Records for processing

========================

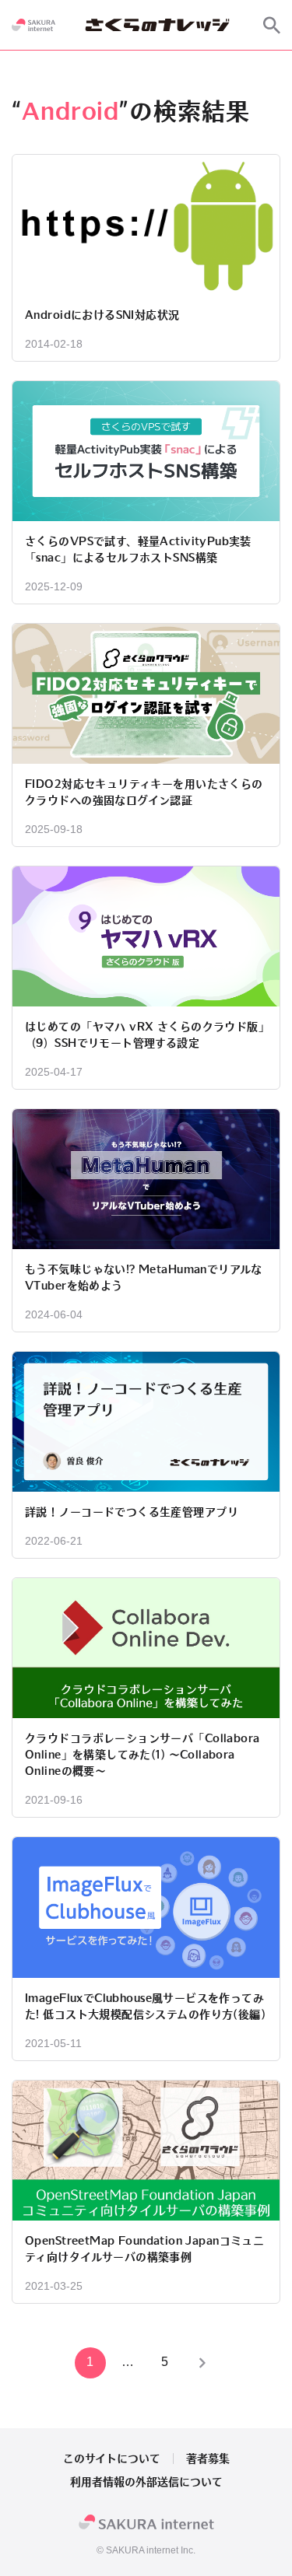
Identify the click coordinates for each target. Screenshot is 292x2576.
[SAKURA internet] (33, 25)
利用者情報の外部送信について (146, 2481)
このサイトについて (111, 2458)
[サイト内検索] (271, 24)
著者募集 (208, 2458)
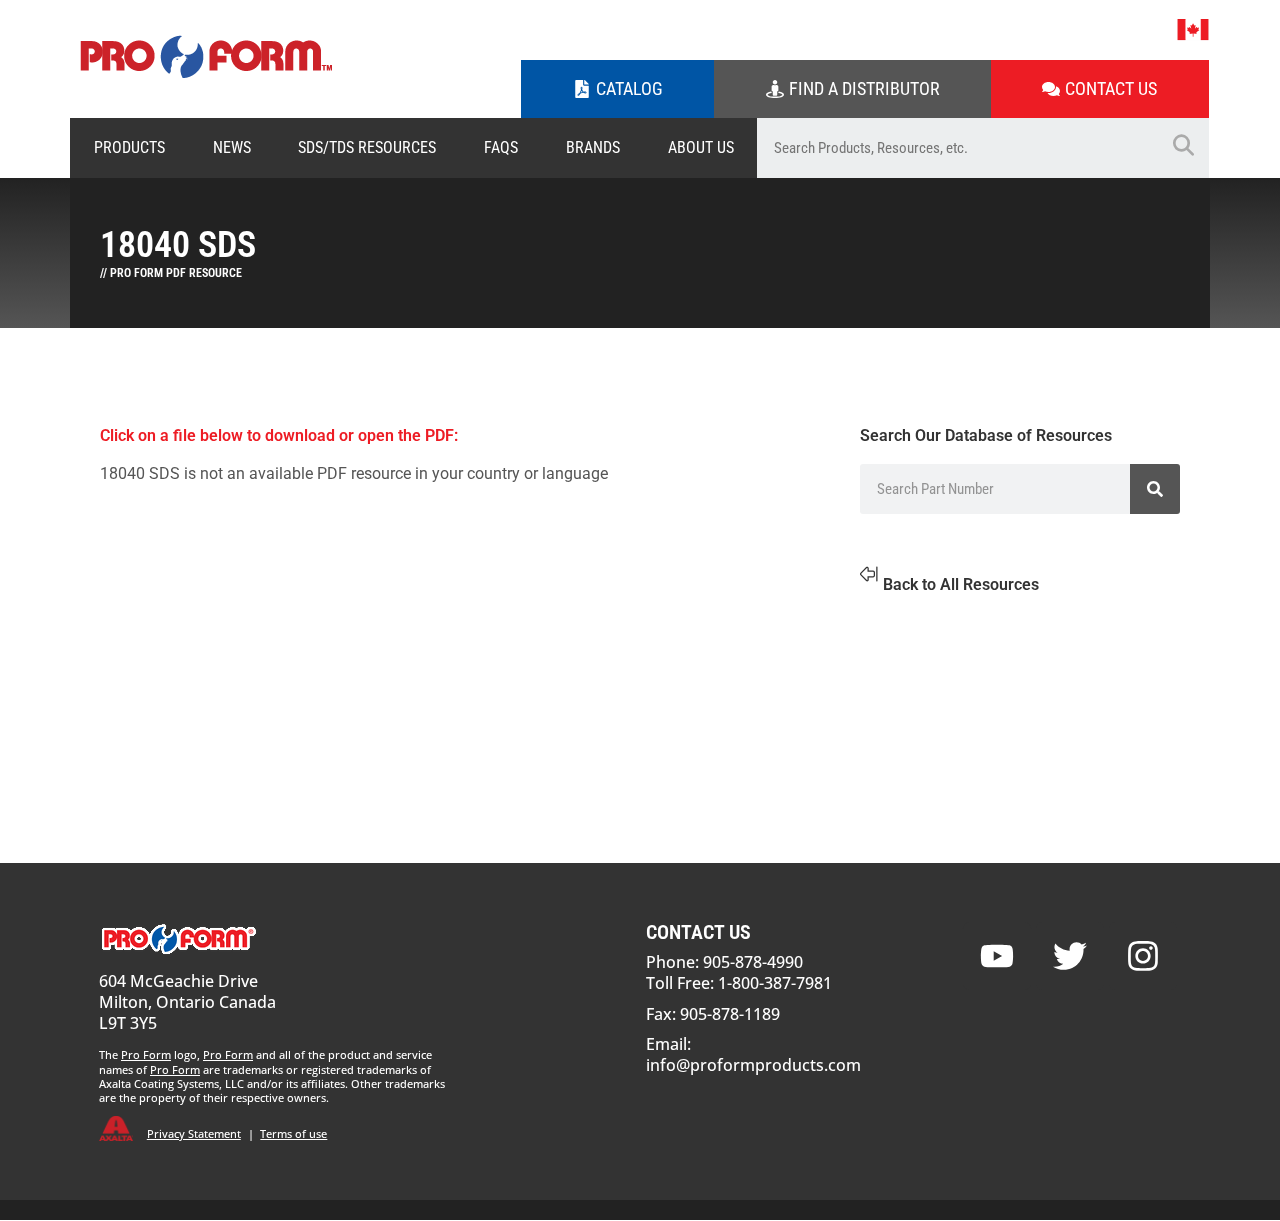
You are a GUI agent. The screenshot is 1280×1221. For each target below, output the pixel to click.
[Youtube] (997, 956)
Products (129, 147)
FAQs (501, 147)
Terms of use (293, 1133)
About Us (701, 147)
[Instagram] (1143, 956)
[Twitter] (1070, 956)
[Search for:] (957, 148)
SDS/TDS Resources (367, 147)
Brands (593, 147)
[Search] (1155, 489)
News (232, 147)
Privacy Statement (194, 1133)
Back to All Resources (961, 584)
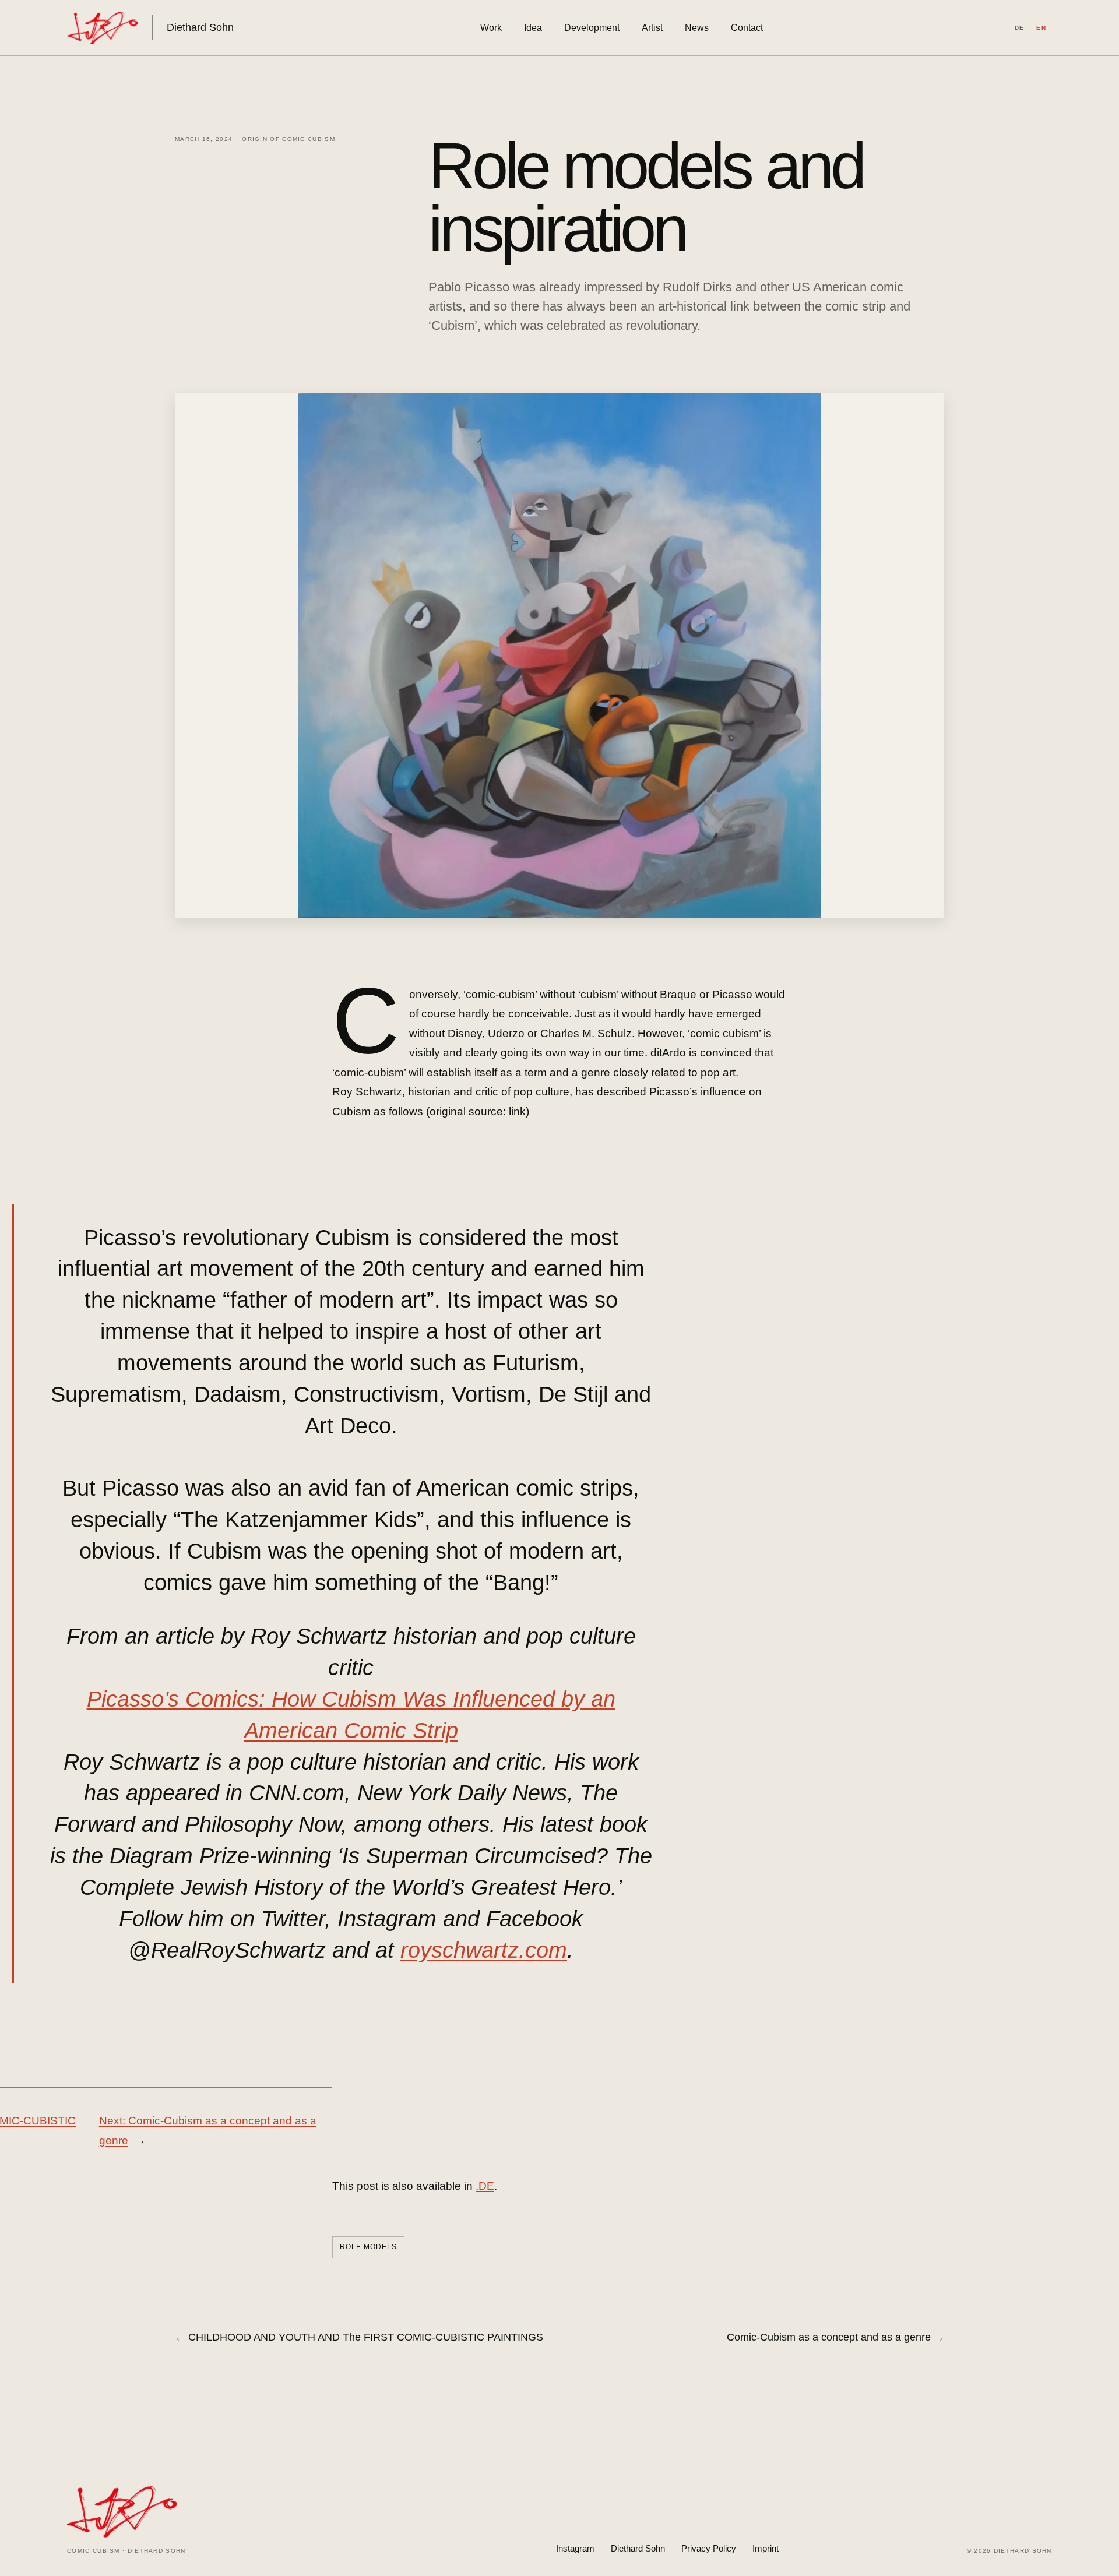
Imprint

========================

Assignment
Your copy should match the data above exactly, apart from the pictures.

Answer to this exercise
Identify the click coordinates for each target. Screenshot is 292x2576.
[SAKURA internet] (33, 25)
利用者情報の外部送信について (146, 2481)
このサイトについて (111, 2458)
[サイト内検索] (271, 24)
著者募集 (208, 2458)
You are a GUI agent. The screenshot is 1280×1221. For each target below, output the pixel to click.
[Youtube] (997, 956)
Products (129, 147)
FAQs (501, 147)
Terms of use (293, 1133)
About Us (701, 147)
[Instagram] (1143, 956)
[Twitter] (1070, 956)
[Search for:] (957, 148)
SDS/TDS Resources (367, 147)
Brands (593, 147)
[Search] (1155, 489)
News (232, 147)
Privacy Statement (194, 1133)
Back to All Resources (961, 584)
Imprint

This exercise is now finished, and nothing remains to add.